> Written task: In the material below, copy out the lines from the one containing "moved [507, 1044]" through the one containing "mode is located at coordinates (421, 387).", keeping them unchanged.

[Records excerpted from a collection]
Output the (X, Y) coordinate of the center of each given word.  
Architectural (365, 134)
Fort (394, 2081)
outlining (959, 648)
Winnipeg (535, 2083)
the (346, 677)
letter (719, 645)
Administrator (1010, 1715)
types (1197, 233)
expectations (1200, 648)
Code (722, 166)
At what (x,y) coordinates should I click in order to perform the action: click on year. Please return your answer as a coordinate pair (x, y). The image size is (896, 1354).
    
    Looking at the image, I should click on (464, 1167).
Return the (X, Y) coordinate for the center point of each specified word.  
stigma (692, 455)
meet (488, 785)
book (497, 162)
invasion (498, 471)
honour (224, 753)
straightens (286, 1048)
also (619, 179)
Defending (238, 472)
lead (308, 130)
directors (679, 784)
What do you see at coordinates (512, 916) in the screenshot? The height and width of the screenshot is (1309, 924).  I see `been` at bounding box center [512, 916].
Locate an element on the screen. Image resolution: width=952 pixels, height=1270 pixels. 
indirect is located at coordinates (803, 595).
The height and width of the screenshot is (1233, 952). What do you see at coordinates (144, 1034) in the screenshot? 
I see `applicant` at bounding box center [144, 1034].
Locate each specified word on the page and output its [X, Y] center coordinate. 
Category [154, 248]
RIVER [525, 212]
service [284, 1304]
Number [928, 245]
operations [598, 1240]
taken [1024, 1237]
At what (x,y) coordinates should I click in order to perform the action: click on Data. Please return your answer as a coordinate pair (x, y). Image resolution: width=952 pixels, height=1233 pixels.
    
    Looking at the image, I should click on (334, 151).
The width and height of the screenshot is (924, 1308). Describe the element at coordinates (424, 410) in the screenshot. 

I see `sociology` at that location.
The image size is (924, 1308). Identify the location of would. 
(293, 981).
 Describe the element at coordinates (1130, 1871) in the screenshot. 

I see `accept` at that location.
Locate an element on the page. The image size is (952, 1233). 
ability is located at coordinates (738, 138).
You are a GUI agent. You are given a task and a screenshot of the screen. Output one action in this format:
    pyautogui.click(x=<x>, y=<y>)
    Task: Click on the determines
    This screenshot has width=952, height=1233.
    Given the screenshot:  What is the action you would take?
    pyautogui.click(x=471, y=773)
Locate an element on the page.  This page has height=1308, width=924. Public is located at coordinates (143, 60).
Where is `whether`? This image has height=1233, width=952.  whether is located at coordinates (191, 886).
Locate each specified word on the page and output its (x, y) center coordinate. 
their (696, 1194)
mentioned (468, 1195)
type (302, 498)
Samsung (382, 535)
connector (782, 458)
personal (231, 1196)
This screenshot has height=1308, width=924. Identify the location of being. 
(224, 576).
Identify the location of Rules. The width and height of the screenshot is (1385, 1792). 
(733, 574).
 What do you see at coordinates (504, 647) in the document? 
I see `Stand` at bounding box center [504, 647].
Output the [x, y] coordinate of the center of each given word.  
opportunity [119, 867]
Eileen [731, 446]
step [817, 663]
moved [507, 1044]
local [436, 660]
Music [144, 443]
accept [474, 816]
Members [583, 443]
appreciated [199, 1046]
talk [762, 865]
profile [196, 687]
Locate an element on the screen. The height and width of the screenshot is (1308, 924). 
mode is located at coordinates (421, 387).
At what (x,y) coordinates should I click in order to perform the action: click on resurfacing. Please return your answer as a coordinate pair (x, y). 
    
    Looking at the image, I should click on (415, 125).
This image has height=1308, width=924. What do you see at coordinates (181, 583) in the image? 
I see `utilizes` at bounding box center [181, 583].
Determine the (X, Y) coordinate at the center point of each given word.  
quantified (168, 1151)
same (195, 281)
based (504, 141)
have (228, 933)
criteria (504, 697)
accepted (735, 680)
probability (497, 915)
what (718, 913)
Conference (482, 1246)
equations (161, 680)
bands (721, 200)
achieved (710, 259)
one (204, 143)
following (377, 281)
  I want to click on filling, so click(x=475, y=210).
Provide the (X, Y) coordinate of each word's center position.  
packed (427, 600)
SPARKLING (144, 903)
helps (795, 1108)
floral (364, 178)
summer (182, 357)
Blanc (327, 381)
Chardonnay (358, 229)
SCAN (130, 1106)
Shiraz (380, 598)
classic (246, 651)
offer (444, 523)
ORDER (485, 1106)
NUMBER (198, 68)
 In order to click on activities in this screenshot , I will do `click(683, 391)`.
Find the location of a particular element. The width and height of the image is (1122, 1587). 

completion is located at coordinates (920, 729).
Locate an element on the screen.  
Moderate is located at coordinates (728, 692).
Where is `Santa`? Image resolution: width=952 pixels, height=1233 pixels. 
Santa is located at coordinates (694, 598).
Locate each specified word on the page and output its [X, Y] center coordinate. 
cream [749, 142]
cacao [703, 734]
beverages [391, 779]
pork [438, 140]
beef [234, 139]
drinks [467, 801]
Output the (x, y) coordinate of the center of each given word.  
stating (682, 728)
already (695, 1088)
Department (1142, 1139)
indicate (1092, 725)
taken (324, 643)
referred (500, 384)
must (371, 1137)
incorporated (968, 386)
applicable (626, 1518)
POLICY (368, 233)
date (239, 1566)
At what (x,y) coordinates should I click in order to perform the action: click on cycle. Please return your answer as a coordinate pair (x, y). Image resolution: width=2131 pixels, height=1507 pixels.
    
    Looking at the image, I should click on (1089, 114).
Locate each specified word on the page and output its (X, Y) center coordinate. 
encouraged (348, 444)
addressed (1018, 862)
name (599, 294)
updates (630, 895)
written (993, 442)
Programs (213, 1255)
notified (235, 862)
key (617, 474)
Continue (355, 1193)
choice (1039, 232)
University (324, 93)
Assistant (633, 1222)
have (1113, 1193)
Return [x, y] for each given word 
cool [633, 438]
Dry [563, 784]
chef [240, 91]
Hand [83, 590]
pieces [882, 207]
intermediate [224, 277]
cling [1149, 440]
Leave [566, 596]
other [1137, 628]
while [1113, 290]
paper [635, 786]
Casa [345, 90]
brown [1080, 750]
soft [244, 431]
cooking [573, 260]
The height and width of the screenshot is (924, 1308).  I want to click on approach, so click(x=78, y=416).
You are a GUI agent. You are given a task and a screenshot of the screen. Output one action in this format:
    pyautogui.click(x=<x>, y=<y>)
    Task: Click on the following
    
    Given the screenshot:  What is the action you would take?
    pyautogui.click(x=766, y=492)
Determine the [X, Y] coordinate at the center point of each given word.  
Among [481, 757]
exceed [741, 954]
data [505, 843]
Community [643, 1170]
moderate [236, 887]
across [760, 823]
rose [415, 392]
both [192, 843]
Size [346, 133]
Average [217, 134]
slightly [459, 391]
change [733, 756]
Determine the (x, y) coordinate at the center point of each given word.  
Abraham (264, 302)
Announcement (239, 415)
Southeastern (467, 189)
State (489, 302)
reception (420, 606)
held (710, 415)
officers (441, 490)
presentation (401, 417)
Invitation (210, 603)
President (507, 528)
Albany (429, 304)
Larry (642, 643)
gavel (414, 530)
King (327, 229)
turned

> Written answer:
moved [507, 1044]
local [436, 660]
Music [144, 443]
accept [474, 816]
Members [583, 443]
appreciated [199, 1046]
talk [762, 865]
profile [196, 687]
Locate an element on the screen. The height and width of the screenshot is (1308, 924). 
mode is located at coordinates (421, 387).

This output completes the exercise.